▶ _Brano del documento_
====================

I sogni sono popolati da questi personaggi vaganti alla ricerca di un’ipotetica quiete assoluta; ciò che trovano è una momentanea ma utilissima distensione. Se qualcuno ha letto il mio articolo sul Bimbo, pubblicato nel Laboratorio dell’Istituto di Micropsicoanalisi potrà trovare le risposte a certi quesiti impossibili che sono un esempio di queste realtà molteplici.
Per me il più intrigante è: come può succedere che eminenti scienziati, fisici, medici, psicoanalisti e anche micropsicoanalisti aderiscano fermamente alle spiegazioni fantasiose delle religioni ? La risposta è: lo fanno tramite il Bimbo che è presente in loro, il quale crede a qualsiasi cosa e a niente e nega ciò che crede, pur continuando a crederlo.
Il Bimbo è il tramite, mediatore e messaggero, vive in noi, è un entità psichica (forse psicobiologica, dato che lo si può intossicare ) come un personaggio pirandelliano: noi siamo il palcoscenico.
Quella parte dell’adulto in cui rimangono incistati i residuati dell’infanzia possiamo definirla: Bimbo. Vive nel riflesso del processo primario. E’ tutto e il contrario di tutto: insieme.
Sono le esteriorizzazioni di questo Bimbo che nel mio lavoro intitolato “Il Bimbo e le sue manifestazioni “ ho presentato al lettore. Tali manifestazioni appaiono sia nelle vesti di ispirazioni creative per l’adulto di cui è una parte, sia nelle sue acquisizioni formali quando è in costruzione, sia nelle interpretazioni della realtà e dei fenomeni in generale, in parziale o completa dissonanza con il livello di intelligenza di chi lo ospita. Vedi per esempio, l’epistemologia fantasiosa dei creazionisti che pur, a volte, essendo scienziati e comunque uomini colti, non riescono a rinunciare all’artificialismo: i fenomeni esistono perché un’entità li crea. Molti scrittori e artisti in generale, hanno recepito l’esistenza di questa entità psichica. Lo stesso Pirandello, in una lettera alla fidanzata Antonietta. scriveva: ”Soglio dire, ch’io consto d’un gran me e d’un piccolo me: questi due signori sono sempre in guerra tra di loro; l’uno è spesso all’altro sommamente antipatico. Il primo è taciturno e assorto continuamente in pensieri, il secondo parla facilmente, scherza e non è alieno dal ridere e dal far ridere. Quando questi ne dice qualcuna un po’ scema, quegli va allo specchio e se lo bacia. Io son perpetuamente diviso tra queste due persone. Ora impera l’una, ora l’altra. Io tengo naturalmente moltissimo di più alla prima, voglio dire al mio gran me; mi adatto e compatisco la seconda, che è in fondo un essere come tutti gli altri, coi suoi pregi comuni e coi comuni difetti. Quale dei due amerai di più, Antonietta mia? In questo consisterà in grande parte il segreto della nostra felicità. “
Questo “piccolo me“ sovente si manifesta in seduta, sia nell’analizzato che nell’analista, in modi non semplici da recepire; può essere un ostacolo per lo psicoanalista ma, a volte, un grande aiuto. Vorrei darne un esempio tratto dalla mia esperienza di lavoro, parafrasando Musatti : Curar nevrotici con la propria auto analisi.

====================

[Estratti da un insieme di dati]
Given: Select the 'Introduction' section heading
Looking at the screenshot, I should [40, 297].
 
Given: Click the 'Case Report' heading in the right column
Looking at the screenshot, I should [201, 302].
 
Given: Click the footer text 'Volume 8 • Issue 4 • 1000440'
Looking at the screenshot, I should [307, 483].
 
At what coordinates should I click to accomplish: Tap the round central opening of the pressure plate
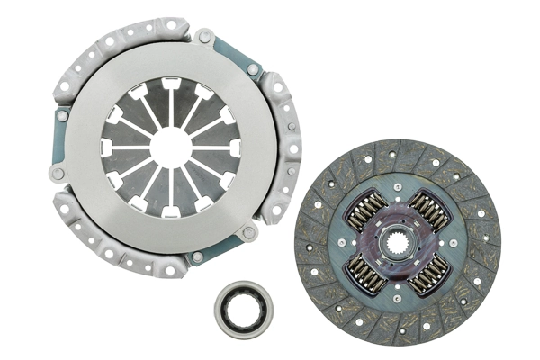[x=172, y=147]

====================

▶ _Cosa fare_
- a) Rispondi brevemente a queste domande sul brano dedicato al Bimbo.
(i) Dove è stato pubblicato l'articolo dell'autore sul Bimbo?
(ii) A chi era indirizzata la lettera di Pirandello citata nel brano?
(iii) Nel riflesso di quale processo vive il Bimbo?
- b) Prosegui il brano sul Bimbo a partire dalla sua ultima frase.

▶ _Risposte all'attività_
- a)
(i) Nel Laboratorio dell'Istituto di Micropsicoanalisi.
(ii) Alla fidanzata Antonietta.
(iii) Del processo primario.

- b)
In questa parte cercherò di spiegare ciò che fa l’analista, a sua insaputa, quando in seduta si lascia andare al piacere dello scarabocchio o del disegno più o meno a senso compiuto.

Un esempio di posturogramma

Sovente, durante le sedute lunghe di micropsicoanalisi, l’analista disegna. Per anni io ho disegnato i così detti posturogrammi degli analizzati, o semplicemente ho tracciato qualche disegnino.
Un giorno, un medico in micropsicoanalisi,che ascoltava il rumore della matita sul foglio (allora non facevo attenzione), mi chiese per quale ragioni facessi quella attività. Dovetti pensarci e la risposta fu che tentavo di vincolare il desiderio di muovermi e sottrarmi così all’immobilità della seduta lunga. Avevo fatto una serie di uccelli, quasi tutti in volo, ed il desiderio di volare via era palese. Il Bimbo se ne voleva andare.
Un’attività ludica come questa, si può pensare sia priva di significato; io credo invece sia un utile strumento per indagare l’interazione dinamica tra il transfert e il controtransfert.
Tra operatori della psiche, specialmente tra quelli che occupano di affettività, si parla sovente di empatia o di comunicazione empatica.
Ne vengono date varie definizioni, in generale si intende un tipo di messaggio che si trasmette da soggetto a soggetto in modo involontario e inavvertito, se non a posteriori. Nelle sedute di psicoanalisi, e specialmente in quelle lunghe di micropsicoanalisi capita sovente che l’analista abbia un pensiero, una riflessione, un’idea, e che l’analizzato dopo pochi istanti esteriorizzi un pensiero, una riflessione, un’idea identica o quasi. Non è certo telepatia e mi infastidisce chiamarla empatia anche se, nel senso di identificazione temporanea, ( Fenichel) non siamo lontani dal descrivere la situazione che intendo. Un modo, secondo me pienamente psicoanalitico, di descrivere il fenomeno è la formulazione: contemporaneità del desiderio.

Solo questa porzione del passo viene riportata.